WORK REQUIRED:
Retype, word for word, every line of the records below starting at the one that contains "Click @DrDimadok mention" and ending at the one that contains "Click the HTR_140_Tops_9.wav"; include both of those lines and nothing more.

*** Opening DATA PROVIDED ***

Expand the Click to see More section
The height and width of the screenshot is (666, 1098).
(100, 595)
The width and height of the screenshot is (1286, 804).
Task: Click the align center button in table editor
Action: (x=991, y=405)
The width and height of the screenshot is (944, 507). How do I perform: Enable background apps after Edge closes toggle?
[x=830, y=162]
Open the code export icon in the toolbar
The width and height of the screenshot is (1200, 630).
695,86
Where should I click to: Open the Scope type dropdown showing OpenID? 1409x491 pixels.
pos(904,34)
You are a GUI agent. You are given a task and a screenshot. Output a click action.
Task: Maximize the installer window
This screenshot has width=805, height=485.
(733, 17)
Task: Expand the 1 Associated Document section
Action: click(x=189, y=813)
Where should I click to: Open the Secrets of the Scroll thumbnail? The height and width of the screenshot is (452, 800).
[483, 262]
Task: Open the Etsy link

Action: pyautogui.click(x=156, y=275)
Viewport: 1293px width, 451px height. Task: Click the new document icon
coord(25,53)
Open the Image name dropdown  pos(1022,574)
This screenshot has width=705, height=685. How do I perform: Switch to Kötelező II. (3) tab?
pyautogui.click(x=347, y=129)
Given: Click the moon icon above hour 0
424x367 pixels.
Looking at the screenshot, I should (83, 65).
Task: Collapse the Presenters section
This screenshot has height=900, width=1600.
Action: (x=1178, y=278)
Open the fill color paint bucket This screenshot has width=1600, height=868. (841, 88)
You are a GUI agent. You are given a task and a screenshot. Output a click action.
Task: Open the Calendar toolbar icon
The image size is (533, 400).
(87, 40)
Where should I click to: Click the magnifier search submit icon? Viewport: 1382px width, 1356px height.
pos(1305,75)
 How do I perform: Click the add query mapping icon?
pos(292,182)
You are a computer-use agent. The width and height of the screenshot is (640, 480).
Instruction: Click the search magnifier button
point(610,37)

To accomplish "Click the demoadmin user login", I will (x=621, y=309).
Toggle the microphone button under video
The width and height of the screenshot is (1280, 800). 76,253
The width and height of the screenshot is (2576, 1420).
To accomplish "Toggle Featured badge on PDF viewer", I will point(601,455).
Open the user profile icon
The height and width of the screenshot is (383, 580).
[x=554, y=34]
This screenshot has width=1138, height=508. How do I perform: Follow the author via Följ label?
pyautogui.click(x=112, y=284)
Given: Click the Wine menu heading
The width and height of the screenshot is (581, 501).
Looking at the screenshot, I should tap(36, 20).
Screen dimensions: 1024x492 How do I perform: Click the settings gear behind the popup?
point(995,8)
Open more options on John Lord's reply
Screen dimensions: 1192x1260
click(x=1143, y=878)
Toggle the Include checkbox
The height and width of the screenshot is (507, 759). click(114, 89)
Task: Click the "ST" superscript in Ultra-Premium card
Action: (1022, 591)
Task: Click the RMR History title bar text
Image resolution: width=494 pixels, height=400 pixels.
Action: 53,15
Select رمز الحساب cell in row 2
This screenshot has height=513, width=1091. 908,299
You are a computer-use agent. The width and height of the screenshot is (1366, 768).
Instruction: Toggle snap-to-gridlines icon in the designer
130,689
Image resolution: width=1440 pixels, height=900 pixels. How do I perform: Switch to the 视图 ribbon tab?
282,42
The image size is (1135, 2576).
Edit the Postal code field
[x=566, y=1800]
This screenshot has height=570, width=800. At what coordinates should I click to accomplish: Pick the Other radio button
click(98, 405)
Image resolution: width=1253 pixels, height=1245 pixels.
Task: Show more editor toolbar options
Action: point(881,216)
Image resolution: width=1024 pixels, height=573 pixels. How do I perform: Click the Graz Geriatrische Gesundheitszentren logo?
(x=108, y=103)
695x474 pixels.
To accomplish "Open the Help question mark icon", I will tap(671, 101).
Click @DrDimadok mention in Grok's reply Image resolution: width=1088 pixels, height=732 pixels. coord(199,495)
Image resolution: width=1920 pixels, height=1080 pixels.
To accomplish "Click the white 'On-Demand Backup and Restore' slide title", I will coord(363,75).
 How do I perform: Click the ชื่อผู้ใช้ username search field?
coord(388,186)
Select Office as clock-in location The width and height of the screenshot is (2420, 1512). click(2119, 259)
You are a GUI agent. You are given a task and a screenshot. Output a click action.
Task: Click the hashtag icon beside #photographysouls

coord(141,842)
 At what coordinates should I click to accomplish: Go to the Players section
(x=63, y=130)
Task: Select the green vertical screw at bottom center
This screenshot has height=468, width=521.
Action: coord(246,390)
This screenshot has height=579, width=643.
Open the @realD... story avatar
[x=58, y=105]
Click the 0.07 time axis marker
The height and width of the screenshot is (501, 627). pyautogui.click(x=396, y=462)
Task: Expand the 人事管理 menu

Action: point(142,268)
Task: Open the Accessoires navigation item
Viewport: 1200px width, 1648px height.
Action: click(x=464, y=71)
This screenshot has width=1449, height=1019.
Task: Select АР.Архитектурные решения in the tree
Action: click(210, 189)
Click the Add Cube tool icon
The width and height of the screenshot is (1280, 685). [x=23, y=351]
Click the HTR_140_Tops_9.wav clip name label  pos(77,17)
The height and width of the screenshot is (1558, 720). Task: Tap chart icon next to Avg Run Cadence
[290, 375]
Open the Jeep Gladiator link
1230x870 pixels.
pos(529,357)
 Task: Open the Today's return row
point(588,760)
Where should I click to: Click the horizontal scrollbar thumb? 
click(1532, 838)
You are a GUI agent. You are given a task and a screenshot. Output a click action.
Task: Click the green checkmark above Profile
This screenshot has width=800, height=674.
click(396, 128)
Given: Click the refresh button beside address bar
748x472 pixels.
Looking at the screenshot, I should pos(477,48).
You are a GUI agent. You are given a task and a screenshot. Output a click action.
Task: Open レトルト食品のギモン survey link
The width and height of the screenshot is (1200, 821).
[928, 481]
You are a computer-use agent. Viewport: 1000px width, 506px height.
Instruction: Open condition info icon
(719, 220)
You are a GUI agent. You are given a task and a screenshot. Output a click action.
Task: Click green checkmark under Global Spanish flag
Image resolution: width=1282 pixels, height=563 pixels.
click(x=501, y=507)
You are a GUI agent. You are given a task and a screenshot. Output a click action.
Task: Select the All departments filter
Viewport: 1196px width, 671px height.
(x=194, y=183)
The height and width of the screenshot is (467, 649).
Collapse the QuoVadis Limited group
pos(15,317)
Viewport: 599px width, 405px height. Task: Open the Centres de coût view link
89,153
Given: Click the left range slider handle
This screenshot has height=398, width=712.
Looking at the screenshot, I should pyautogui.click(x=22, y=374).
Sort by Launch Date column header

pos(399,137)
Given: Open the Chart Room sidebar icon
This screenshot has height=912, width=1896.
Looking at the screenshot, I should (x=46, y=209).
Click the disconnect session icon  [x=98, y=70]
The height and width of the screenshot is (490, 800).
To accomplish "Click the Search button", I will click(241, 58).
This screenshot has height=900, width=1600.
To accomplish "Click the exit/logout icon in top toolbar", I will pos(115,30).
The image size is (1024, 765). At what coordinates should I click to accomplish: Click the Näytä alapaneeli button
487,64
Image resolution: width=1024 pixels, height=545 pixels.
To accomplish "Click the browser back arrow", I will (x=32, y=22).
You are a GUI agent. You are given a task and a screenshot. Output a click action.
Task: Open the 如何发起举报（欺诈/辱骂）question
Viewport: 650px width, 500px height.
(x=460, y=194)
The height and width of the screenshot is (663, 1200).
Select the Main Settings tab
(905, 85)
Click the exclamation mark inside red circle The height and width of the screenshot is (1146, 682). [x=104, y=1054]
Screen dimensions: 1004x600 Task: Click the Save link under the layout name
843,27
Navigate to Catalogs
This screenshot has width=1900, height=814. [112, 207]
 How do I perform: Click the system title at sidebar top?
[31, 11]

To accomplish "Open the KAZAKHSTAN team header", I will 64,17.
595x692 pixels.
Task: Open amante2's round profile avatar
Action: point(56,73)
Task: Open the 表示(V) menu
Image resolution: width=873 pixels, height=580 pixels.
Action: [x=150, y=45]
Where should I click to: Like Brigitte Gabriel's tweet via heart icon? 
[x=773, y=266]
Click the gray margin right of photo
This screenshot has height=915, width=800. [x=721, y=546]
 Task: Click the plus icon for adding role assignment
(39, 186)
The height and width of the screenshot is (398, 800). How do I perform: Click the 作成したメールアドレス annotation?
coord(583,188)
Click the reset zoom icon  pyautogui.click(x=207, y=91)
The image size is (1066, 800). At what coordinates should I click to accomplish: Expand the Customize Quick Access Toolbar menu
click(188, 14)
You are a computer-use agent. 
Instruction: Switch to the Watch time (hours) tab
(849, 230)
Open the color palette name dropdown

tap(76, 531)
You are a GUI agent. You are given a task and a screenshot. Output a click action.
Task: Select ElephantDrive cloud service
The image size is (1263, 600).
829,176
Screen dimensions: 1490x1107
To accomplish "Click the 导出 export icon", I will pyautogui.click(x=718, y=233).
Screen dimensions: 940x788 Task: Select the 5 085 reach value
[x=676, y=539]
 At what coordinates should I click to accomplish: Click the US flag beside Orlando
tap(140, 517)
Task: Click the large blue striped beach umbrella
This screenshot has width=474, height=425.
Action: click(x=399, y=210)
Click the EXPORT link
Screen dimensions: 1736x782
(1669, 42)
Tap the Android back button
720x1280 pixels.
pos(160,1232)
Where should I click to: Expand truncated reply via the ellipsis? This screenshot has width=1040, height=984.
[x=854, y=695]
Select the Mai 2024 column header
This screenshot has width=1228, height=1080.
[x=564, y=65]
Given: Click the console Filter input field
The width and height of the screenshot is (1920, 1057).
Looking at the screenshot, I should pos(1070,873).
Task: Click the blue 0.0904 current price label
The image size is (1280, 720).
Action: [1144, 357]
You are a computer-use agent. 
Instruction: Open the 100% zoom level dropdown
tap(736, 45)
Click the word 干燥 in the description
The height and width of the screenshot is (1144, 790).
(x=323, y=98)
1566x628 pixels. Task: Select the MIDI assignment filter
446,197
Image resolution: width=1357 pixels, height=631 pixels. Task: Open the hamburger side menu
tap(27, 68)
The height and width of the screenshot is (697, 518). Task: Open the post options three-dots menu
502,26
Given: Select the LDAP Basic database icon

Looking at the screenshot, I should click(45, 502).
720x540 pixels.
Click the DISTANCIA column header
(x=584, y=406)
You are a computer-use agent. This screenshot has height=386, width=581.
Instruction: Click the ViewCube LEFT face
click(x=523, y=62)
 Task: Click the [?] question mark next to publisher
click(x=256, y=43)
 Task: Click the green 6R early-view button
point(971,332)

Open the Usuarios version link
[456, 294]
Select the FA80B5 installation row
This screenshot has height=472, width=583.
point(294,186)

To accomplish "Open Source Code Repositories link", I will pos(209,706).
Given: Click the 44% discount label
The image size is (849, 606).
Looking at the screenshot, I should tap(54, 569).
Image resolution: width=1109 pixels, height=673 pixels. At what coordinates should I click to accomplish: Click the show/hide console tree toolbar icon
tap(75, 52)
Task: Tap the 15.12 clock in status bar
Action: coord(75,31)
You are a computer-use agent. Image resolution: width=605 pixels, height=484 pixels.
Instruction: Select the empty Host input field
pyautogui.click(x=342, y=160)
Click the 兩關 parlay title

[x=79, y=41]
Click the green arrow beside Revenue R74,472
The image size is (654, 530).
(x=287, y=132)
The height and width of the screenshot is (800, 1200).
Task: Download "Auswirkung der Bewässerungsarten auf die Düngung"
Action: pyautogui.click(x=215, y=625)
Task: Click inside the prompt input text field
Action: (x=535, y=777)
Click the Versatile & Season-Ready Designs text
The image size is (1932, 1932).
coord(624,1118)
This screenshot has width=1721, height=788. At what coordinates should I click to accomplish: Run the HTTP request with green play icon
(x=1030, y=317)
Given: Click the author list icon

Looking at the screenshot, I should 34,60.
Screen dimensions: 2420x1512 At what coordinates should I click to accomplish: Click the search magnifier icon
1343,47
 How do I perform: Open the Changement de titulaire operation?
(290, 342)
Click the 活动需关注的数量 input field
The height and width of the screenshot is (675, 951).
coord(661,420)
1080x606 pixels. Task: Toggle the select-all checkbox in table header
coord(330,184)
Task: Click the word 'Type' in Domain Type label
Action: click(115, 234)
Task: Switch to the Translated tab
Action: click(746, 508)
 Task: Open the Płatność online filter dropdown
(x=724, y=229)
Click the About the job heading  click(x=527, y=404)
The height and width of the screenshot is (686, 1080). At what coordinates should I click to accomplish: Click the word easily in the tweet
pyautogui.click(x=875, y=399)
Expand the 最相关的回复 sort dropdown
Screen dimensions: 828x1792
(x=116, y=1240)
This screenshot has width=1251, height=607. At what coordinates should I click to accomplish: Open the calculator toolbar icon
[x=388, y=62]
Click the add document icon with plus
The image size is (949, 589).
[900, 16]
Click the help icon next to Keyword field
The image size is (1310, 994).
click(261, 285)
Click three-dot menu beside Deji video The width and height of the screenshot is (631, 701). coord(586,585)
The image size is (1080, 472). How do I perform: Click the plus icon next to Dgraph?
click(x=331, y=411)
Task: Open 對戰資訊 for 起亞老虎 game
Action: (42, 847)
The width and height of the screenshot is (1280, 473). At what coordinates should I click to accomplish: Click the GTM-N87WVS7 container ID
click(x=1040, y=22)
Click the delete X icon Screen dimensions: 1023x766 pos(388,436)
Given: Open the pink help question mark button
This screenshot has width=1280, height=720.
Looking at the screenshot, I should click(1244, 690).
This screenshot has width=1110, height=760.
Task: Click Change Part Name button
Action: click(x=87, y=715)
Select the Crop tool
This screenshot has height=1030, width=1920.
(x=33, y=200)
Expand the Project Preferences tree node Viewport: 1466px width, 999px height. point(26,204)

*** Closing DATA PROVIDED ***

TASK RESULT:
Click @DrDimadok mention in Grok's reply Image resolution: width=1088 pixels, height=732 pixels. coord(199,495)
Image resolution: width=1920 pixels, height=1080 pixels.
To accomplish "Click the white 'On-Demand Backup and Restore' slide title", I will coord(363,75).
 How do I perform: Click the ชื่อผู้ใช้ username search field?
coord(388,186)
Select Office as clock-in location The width and height of the screenshot is (2420, 1512). click(2119, 259)
You are a GUI agent. You are given a task and a screenshot. Output a click action.
Task: Click the hashtag icon beside #photographysouls

coord(141,842)
 At what coordinates should I click to accomplish: Go to the Players section
(x=63, y=130)
Task: Select the green vertical screw at bottom center
This screenshot has height=468, width=521.
Action: coord(246,390)
This screenshot has height=579, width=643.
Open the @realD... story avatar
[x=58, y=105]
Click the 0.07 time axis marker
The height and width of the screenshot is (501, 627). pyautogui.click(x=396, y=462)
Task: Expand the 人事管理 menu

Action: point(142,268)
Task: Open the Accessoires navigation item
Viewport: 1200px width, 1648px height.
Action: click(x=464, y=71)
This screenshot has width=1449, height=1019.
Task: Select АР.Архитектурные решения in the tree
Action: click(210, 189)
Click the Add Cube tool icon
The width and height of the screenshot is (1280, 685). [x=23, y=351]
Click the HTR_140_Tops_9.wav clip name label  pos(77,17)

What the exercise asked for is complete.